The self-inductance cannot be found using the flux per unit current definition for a current loop since the current is not restricted to a thin filament. The inner cylinder can be thought of as many incremental cylindrical shells, as in Figure 6-32, each linking its own self-flux as well as the mutual flux of the other shells of smaller radius. Note that each shell is at a different voltage due to the differences in enclosed flux, although the terminal wires that are in a region where the magnetic field is negligible have a well-defined unique voltage difference.

The easiest way to compute the self-inductance as seen by the terminal wires is to use the energy definition of (22):

\[W = \frac{1}{2} \mu_{0} \int_{0}^{b} H^{2}_{\phi} 2 \pi l \textrm{r} d \textrm{r} \\ = \pi l \mu_{0} \bigg[ \int_{0}^{a} \bigg( \frac{I \textrm{r}}{2 \pi a^{2}} \bigg)^{2} \textrm{r} d \textrm{r} + \int_{a}^{b} \bigg( \frac{I}{2 \pi \textrm{r}} \bigg)^{2} \textrm{r} d \textrm{r} \bigg] \\ = \frac{\mu_{0} l I^{2}}{4 \pi} \bigg( \frac{1}{4} + \ln \frac{b}{a} \bigg) \]

which gives the self-inductance as

\[L = \frac{2 W}{I^{2}} = \frac{\mu_{0} l}{2 \pi} \bigg( \frac{1}{4} + \ln \frac{b}{a} \bigg) \]

The additional contribution of \(\mu_{0} l / 8 \pi\) is called the internal inductance and is due to the flux within the current-carrying conductor.

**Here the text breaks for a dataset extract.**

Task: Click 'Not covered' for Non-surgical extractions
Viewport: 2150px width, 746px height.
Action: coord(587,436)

6-5-6 Self-Inductance, Capacitance, and Resistance

We can often save ourselves further calculations for the external self-inductance if we already know the capacitance or resistance for the same two-dimensional geometry composed of highly conducting electrodes with no internal inductance contribution. For the arbitrary geometry shown in Figure 6-33 of depth d, the capacitance, resistance, and inductance are defined as the ratios of line and surface integrals:

\[C = \frac{\varepsilon d \oint_{S} \textbf{E} \cdot \textbf{n}_{2} ds}{\int_{L} \textbf{E} \cdot \textbf{dl}} \\ R = \frac{\int_{L} \textbf{E} \cdot \textbf{dl}}{\sigma d \oint_{S} \textbf{E} \cdot \textbf{n}_{2} ds} \\ L = \frac{\mu d \int_{L} \textbf{H} \cdot \textbf{n}_{l} dl}{ \oint_{S} \textbf{H} \cdot \textbf{ds}} \]

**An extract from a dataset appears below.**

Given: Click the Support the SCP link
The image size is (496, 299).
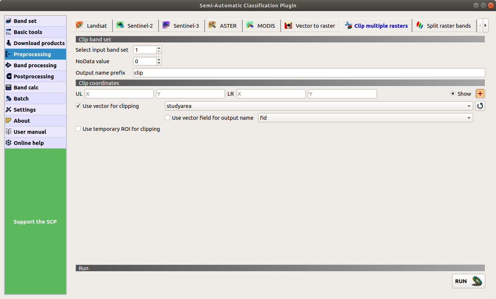Looking at the screenshot, I should pyautogui.click(x=35, y=222).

Because the homogeneous region between electrodes is charge and current free, both the electric and magnetic fields can be derived from a scalar potential that satisfies Laplace's equation. However, the electric field must be incident normally onto the electrodes while the magnetic field is incident tangentially so that E and H are perpendicular everywhere, each being along the potential lines of the other. This is accounted for in (32) and Figure 6-33 by having n_sds perpendicular to ds and \(\textbf{n}_{s} ds\) perpendicular to dl. Then since C, R, and L are independent of the field strengths, we can take E and H to both have unit magnitude so that in the products of LC and L/R the line and surface integrals cancel:

\[LC = \varepsilon \mu d^{2} = d^{2} /c^{2}, \: \: \: \: c = 1/ \sqrt{\varepsilon \mu} \\ L/R = \mu \sigma d^{2}, \: \: \: \: RC = \varepsilon/ \sigma \]

These products are then independent of the electrode geometry and depend only on the material parameters and the depth of the electrodes

We recognize the \(L/R\) ratio to be proportional to the magnetic diffusion time of Section 6-4-3 while RC is just the charge relaxation time of Section 3-6-1. In Chapter 8 we see that the \(\sqrt{LC}\) product is just equal to the time it takes an electromagnetic wave to propagate a distance d at the speed of light c in the medium

Figure 6-33 The electric and magnetic fields in the two-dimensional homogeneous charge and current-free region between hollow electrodes can be derived from a scalar potential that obeys Laplace's equation. The electric field lines are along the magnetic potential lines and vice versa so E and H are perpendicular. The inductance-capacitance product is then a constant.